When you find the word "filter" in a line of the entries, please copy the whole line.

[Listed entries]

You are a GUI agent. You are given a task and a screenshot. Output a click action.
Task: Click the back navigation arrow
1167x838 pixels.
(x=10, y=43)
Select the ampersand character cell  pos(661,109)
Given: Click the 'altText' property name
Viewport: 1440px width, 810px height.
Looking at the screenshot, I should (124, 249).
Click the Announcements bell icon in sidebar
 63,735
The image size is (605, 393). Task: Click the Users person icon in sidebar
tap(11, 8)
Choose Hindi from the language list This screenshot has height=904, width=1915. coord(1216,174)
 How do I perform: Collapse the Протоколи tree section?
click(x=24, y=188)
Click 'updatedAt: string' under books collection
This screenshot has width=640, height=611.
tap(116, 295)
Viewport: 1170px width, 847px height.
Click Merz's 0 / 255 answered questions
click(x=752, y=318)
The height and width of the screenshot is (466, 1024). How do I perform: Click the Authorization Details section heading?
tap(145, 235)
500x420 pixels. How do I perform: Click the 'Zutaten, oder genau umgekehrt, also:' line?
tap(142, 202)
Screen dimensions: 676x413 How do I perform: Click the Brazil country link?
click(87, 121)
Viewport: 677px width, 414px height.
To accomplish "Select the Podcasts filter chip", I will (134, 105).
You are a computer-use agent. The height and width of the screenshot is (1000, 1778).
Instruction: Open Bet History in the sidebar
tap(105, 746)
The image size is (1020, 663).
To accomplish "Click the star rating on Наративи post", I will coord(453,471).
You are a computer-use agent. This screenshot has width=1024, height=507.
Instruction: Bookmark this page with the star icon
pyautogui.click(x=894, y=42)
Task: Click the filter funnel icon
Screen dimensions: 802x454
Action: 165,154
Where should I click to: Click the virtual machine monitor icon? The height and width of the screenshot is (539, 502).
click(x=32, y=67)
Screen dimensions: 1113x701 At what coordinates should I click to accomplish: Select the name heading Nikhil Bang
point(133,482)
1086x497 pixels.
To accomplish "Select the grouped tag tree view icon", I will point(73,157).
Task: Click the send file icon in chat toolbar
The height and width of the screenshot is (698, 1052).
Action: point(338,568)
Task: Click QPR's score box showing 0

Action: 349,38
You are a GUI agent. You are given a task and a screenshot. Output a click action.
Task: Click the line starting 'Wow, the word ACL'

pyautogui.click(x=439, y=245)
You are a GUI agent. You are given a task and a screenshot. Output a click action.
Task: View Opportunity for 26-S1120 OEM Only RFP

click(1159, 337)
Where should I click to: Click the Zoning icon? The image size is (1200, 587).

[/Listed entries]

## [Reply to the exercise]
To accomplish "Select the Podcasts filter chip", I will (134, 105).
Task: Click the filter funnel icon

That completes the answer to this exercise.